In Les Chats de Lilli/De katten van Lili schudt Freriks een aantal opmerkelijke kattenbiografietjes uit zijn pen, meestal van poezen die hij zelf gekend en eigenhandig gestreeld heeft. Het is net die persoonlijke betrokkenheid die van dit boekje zo’n aardige lectuur maakt. Freriks houdt van katten en hij kent de beestjes. Liefde is het begin van alle kennis.
Maar daar blijft het niet bij, hij slaagt er bovendien in om een smakelijke dosis, overwegend Franse, cultuurgeschiedenis in zijn verhalen te verweven. Van de katten van Guy de Maupassant via de poezenpoëzie van Charles Baudelaire tot de feliene hebbelijkheden van Théophile-Alexandre Steinlen: u komt het allemaal spelenderwijs te weten. Kunstenaars en schrijvers laten zich maar al te graag omringen met katten. Hun ongrijpbare charme blijkt een onstilbare bron van inspiratie.

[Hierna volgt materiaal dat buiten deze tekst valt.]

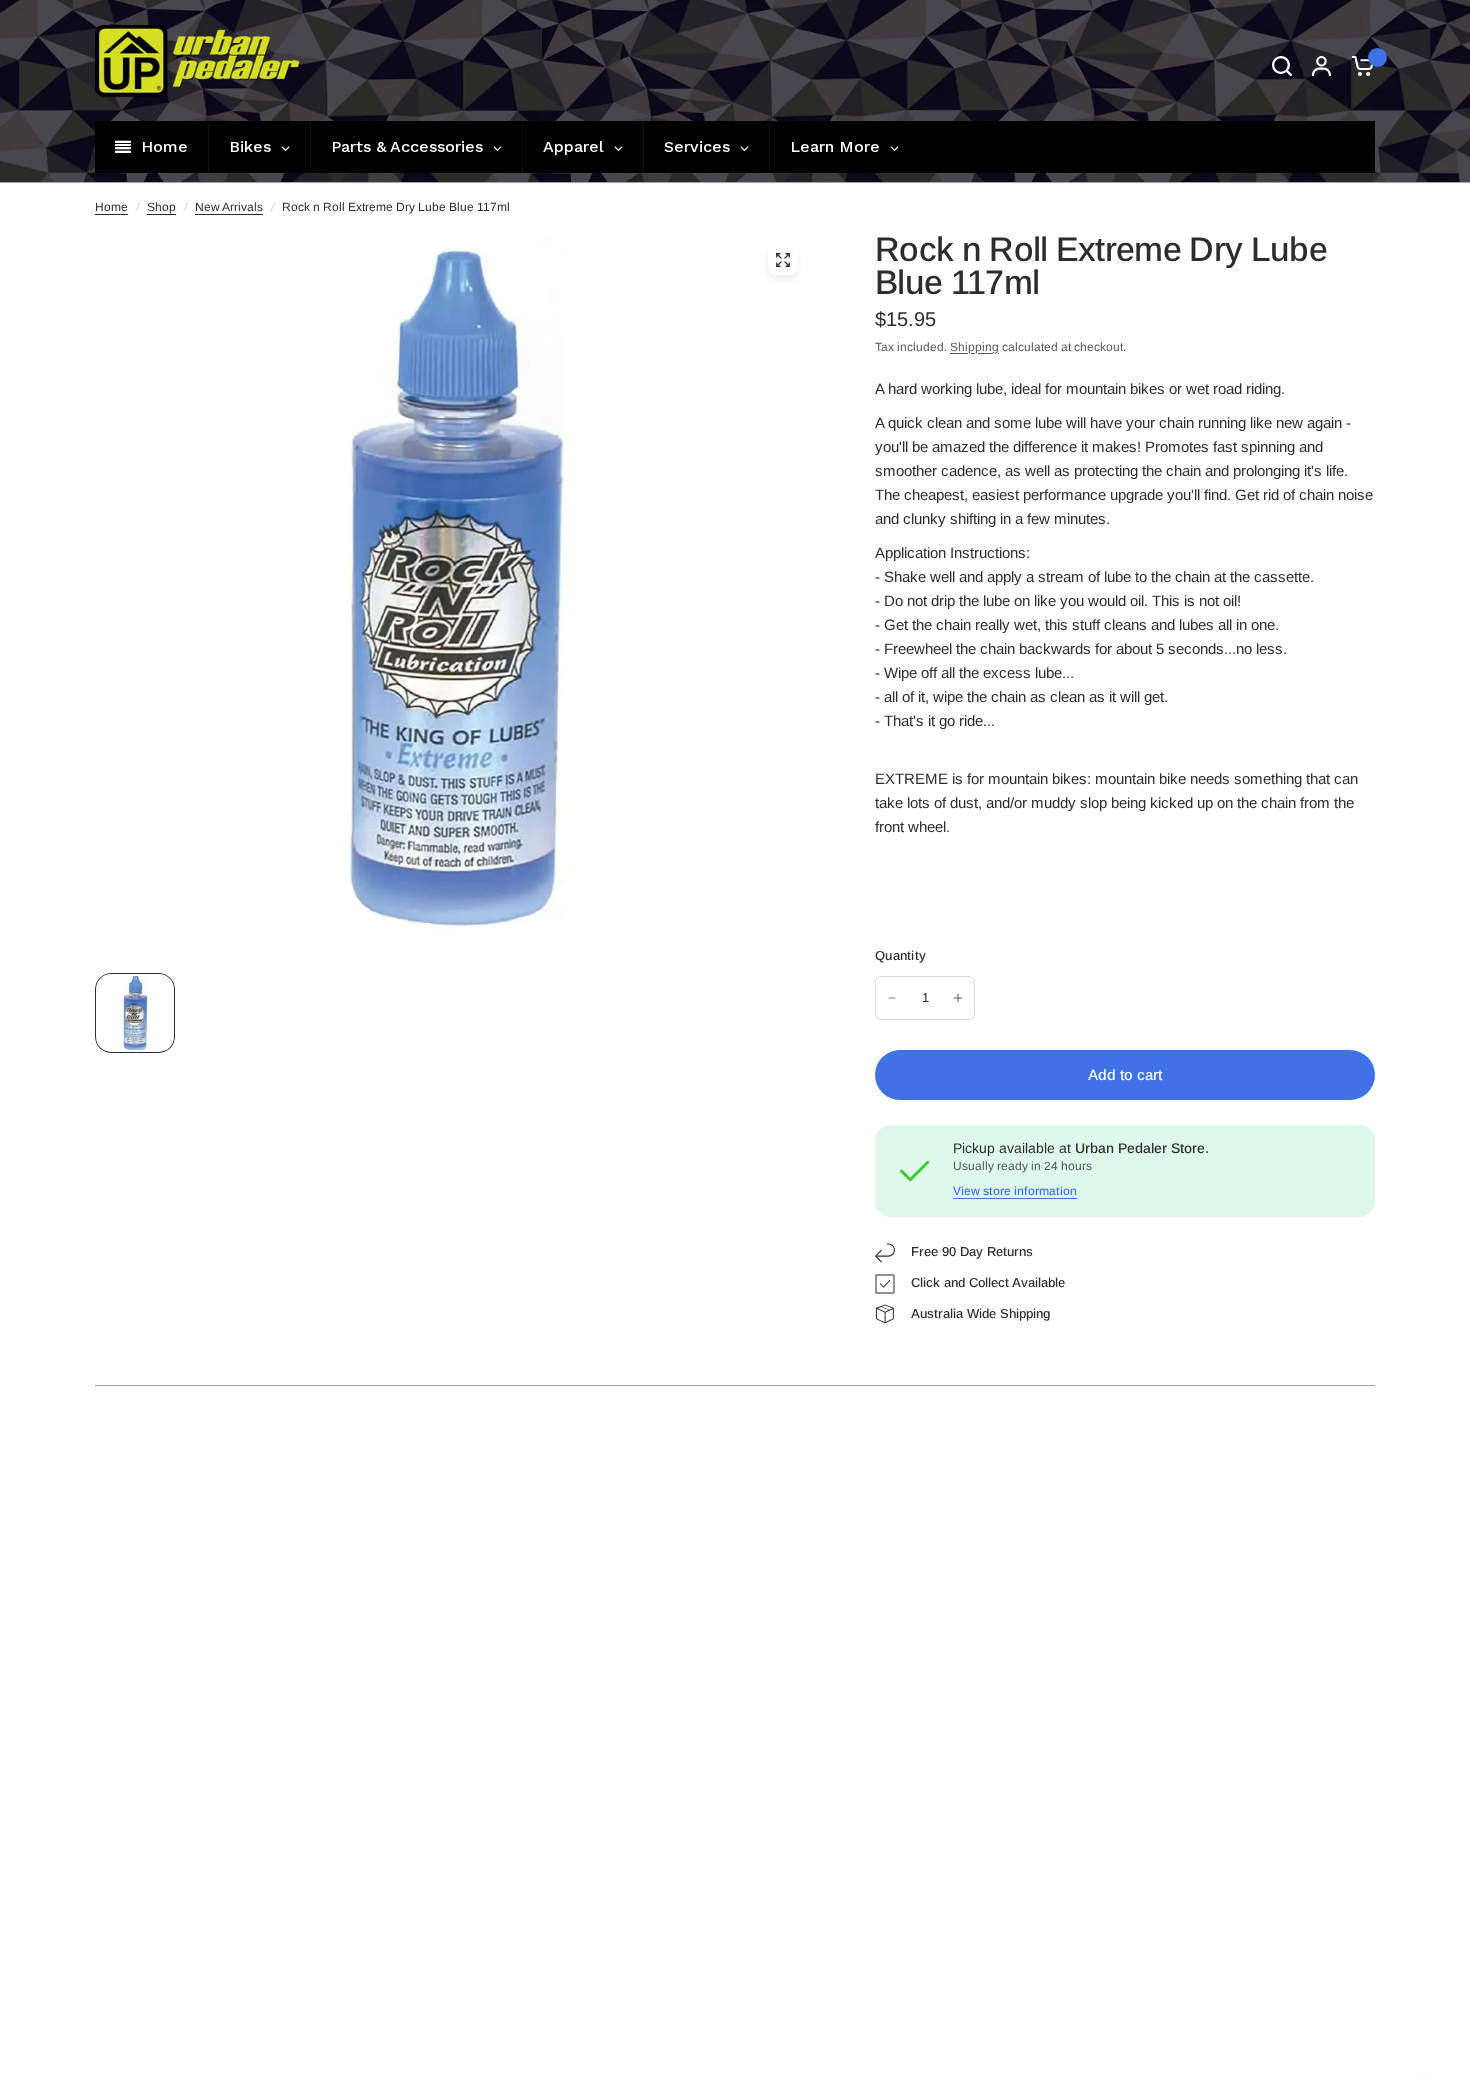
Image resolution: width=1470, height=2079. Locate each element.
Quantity (900, 955)
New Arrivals (229, 207)
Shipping (974, 347)
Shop (161, 207)
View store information (1015, 1191)
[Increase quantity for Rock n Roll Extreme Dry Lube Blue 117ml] (958, 998)
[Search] (1282, 65)
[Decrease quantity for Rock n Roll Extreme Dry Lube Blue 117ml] (892, 998)
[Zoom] (783, 260)
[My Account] (1321, 65)
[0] (1358, 65)
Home (111, 207)
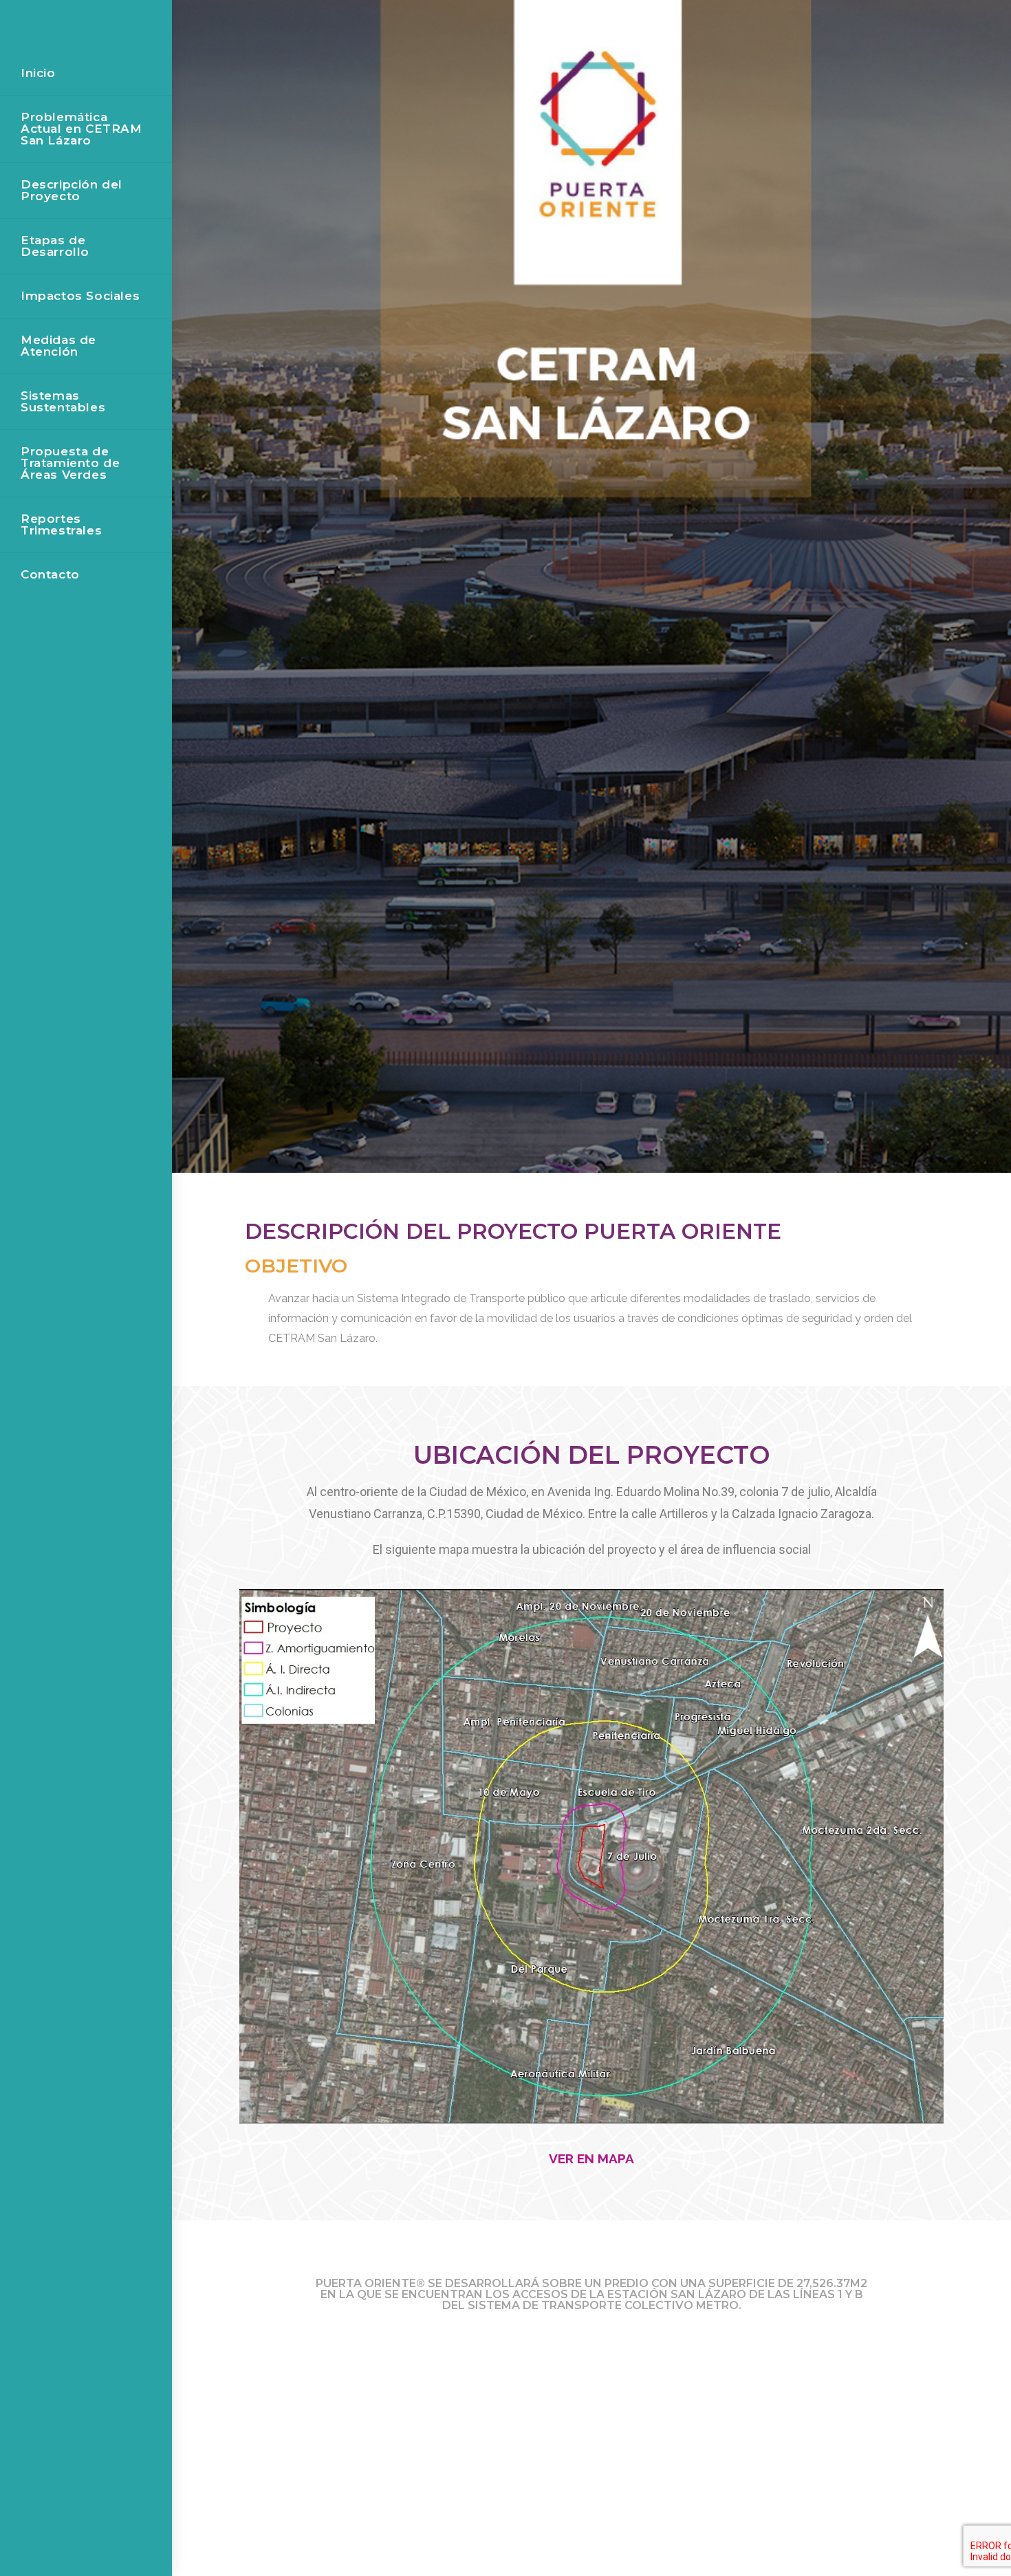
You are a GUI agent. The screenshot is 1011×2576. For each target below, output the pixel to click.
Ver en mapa (591, 2158)
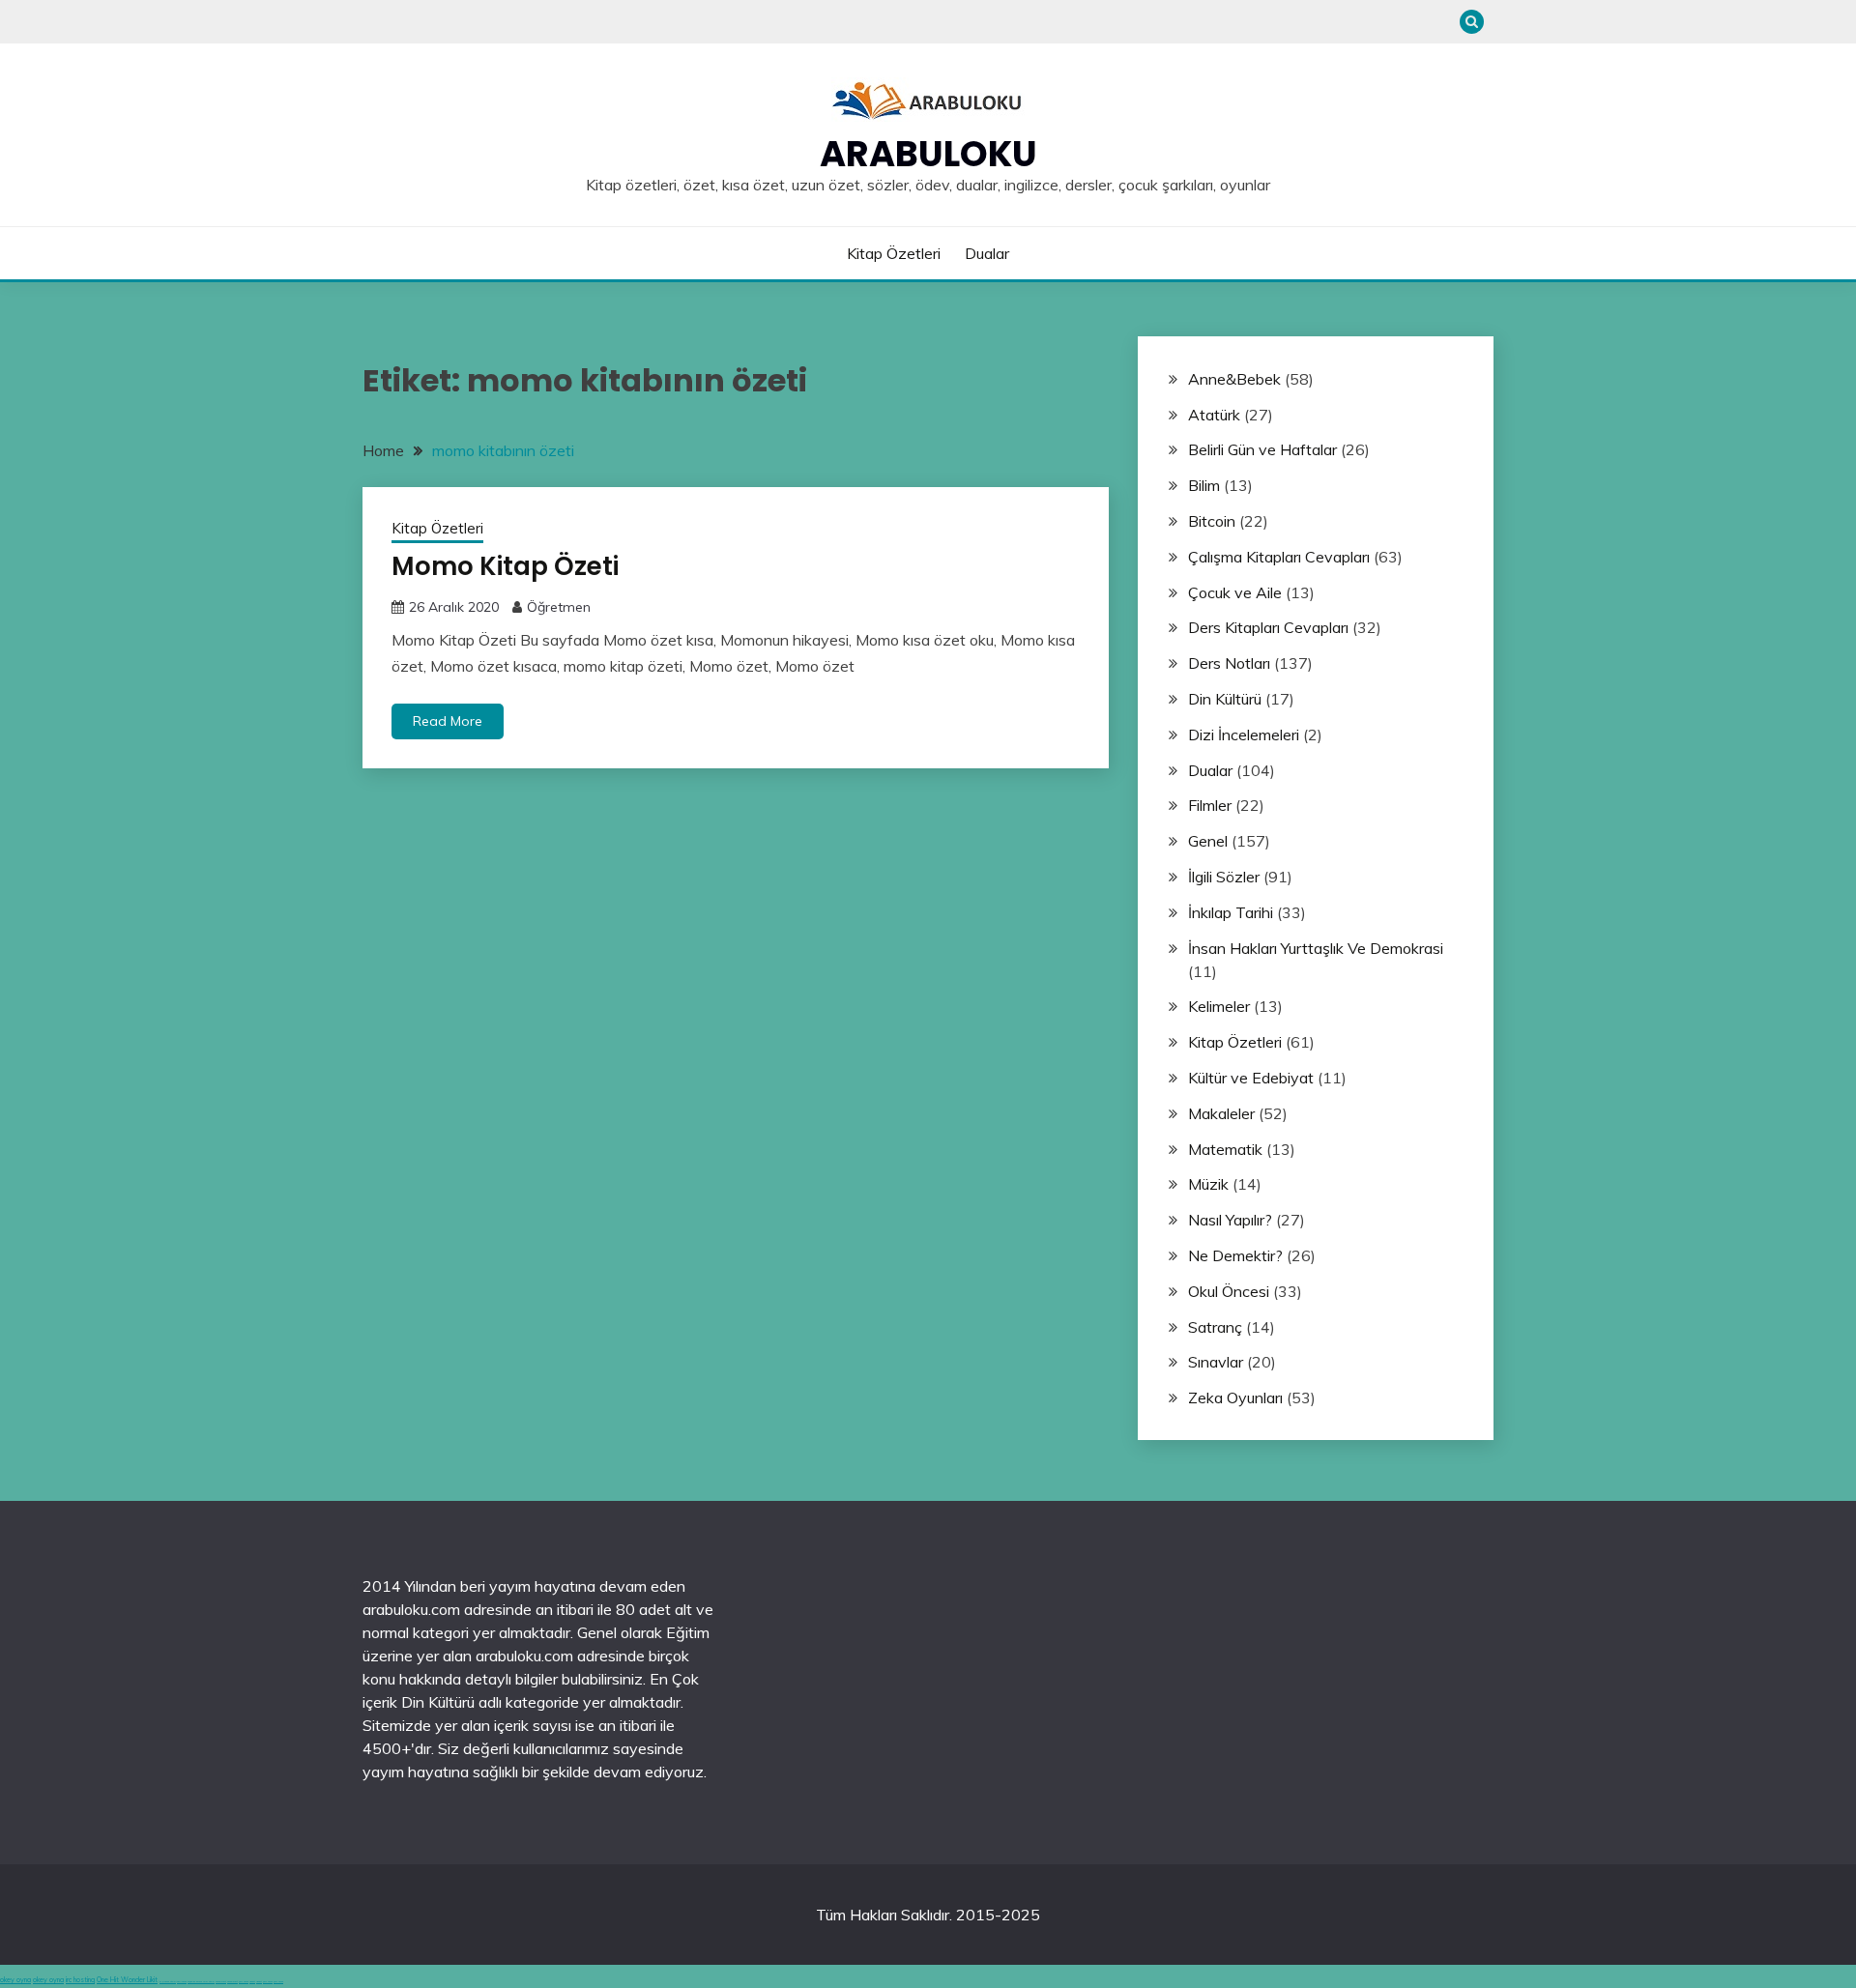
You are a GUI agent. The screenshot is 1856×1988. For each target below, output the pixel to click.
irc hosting (80, 1979)
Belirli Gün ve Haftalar (1262, 449)
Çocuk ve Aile (1235, 592)
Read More (447, 721)
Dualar (987, 253)
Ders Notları (1229, 663)
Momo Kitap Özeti (505, 566)
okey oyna (15, 1979)
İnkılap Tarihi (1230, 912)
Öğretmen (559, 607)
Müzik (1208, 1184)
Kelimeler (1219, 1006)
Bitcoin (1211, 521)
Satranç (1215, 1327)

Ik profiteer van de gelegenheid om de door Freriks geciteerde kattenverzen van Baudelaire aan te halen (in de mooie vertaling van Petrus Hoosemans): "Terwijl mijn vingers, vrij in hun vertier, / je kop en rekbaar rugje strelen / en mijn hand dronken wordt van plezier / met jouw geladen lijf te spelen, / verschijnt mijn vrouw mij voor de geest. Precies / als jij blikt zij verkild, lief dier, / doordringend, snijdend, splijtend als een spies.”